=== WHAT THE TASK ASKS ===
Update the data below by replacing each "Where should I click to" with "Which spot should I click to", and leave everything else as it is.

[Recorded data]
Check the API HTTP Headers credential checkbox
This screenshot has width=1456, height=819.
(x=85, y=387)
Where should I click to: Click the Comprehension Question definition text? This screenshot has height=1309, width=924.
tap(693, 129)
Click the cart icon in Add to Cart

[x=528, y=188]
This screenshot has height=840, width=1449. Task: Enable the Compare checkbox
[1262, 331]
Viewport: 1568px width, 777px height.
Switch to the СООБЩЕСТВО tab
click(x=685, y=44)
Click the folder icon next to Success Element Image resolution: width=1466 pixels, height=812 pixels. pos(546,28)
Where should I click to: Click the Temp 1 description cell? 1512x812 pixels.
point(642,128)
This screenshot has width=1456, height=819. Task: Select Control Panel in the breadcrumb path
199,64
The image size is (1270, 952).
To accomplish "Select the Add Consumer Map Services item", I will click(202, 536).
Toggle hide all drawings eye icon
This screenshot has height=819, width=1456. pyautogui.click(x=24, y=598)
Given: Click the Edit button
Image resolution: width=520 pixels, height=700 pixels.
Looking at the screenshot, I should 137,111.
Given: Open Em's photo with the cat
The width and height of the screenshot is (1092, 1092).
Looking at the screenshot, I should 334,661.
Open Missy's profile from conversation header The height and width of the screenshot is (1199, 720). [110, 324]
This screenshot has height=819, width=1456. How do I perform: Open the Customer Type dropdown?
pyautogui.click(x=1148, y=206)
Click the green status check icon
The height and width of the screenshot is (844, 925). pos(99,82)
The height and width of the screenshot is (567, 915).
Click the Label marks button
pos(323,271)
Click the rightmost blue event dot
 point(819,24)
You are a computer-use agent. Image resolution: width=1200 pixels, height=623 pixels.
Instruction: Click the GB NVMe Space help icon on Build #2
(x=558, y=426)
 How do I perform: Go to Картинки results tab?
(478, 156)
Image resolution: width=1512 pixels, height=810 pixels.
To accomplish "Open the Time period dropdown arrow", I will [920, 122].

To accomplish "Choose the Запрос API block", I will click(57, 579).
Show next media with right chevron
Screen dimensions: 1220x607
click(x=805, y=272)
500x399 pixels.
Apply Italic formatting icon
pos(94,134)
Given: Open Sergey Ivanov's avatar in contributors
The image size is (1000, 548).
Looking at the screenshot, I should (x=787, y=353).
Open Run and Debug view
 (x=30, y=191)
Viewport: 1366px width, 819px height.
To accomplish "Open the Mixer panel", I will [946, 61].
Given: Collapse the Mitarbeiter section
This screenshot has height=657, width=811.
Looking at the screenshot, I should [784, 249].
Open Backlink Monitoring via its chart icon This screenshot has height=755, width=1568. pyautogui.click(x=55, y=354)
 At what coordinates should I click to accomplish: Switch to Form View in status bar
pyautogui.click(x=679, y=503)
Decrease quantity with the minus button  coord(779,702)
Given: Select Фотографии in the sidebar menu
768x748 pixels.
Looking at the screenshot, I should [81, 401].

=== OUTPUT OF THE EXERCISE ===
Check the API HTTP Headers credential checkbox
This screenshot has width=1456, height=819.
(x=85, y=387)
Which spot should I click to: Click the Comprehension Question definition text? This screenshot has height=1309, width=924.
tap(693, 129)
Click the cart icon in Add to Cart

[x=528, y=188]
This screenshot has height=840, width=1449. Task: Enable the Compare checkbox
[1262, 331]
Viewport: 1568px width, 777px height.
Switch to the СООБЩЕСТВО tab
click(x=685, y=44)
Click the folder icon next to Success Element Image resolution: width=1466 pixels, height=812 pixels. pos(546,28)
Which spot should I click to: Click the Temp 1 description cell? 1512x812 pixels.
point(642,128)
This screenshot has width=1456, height=819. Task: Select Control Panel in the breadcrumb path
199,64
The image size is (1270, 952).
To accomplish "Select the Add Consumer Map Services item", I will click(202, 536).
Toggle hide all drawings eye icon
This screenshot has height=819, width=1456. pyautogui.click(x=24, y=598)
Given: Click the Edit button
Image resolution: width=520 pixels, height=700 pixels.
Looking at the screenshot, I should 137,111.
Given: Open Em's photo with the cat
The width and height of the screenshot is (1092, 1092).
Looking at the screenshot, I should 334,661.
Open Missy's profile from conversation header The height and width of the screenshot is (1199, 720). [110, 324]
This screenshot has height=819, width=1456. How do I perform: Open the Customer Type dropdown?
pyautogui.click(x=1148, y=206)
Click the green status check icon
The height and width of the screenshot is (844, 925). pos(99,82)
The height and width of the screenshot is (567, 915).
Click the Label marks button
pos(323,271)
Click the rightmost blue event dot
 point(819,24)
You are a computer-use agent. Image resolution: width=1200 pixels, height=623 pixels.
Instruction: Click the GB NVMe Space help icon on Build #2
(x=558, y=426)
 How do I perform: Go to Картинки results tab?
(478, 156)
Image resolution: width=1512 pixels, height=810 pixels.
To accomplish "Open the Time period dropdown arrow", I will [920, 122].

To accomplish "Choose the Запрос API block", I will click(57, 579).
Show next media with right chevron
Screen dimensions: 1220x607
click(x=805, y=272)
500x399 pixels.
Apply Italic formatting icon
pos(94,134)
Given: Open Sergey Ivanov's avatar in contributors
The image size is (1000, 548).
Looking at the screenshot, I should (x=787, y=353).
Open Run and Debug view
 (x=30, y=191)
Viewport: 1366px width, 819px height.
To accomplish "Open the Mixer panel", I will [946, 61].
Given: Collapse the Mitarbeiter section
This screenshot has height=657, width=811.
Looking at the screenshot, I should [784, 249].
Open Backlink Monitoring via its chart icon This screenshot has height=755, width=1568. pyautogui.click(x=55, y=354)
 At what coordinates should I click to accomplish: Switch to Form View in status bar
pyautogui.click(x=679, y=503)
Decrease quantity with the minus button  coord(779,702)
Given: Select Фотографии in the sidebar menu
768x748 pixels.
Looking at the screenshot, I should [81, 401].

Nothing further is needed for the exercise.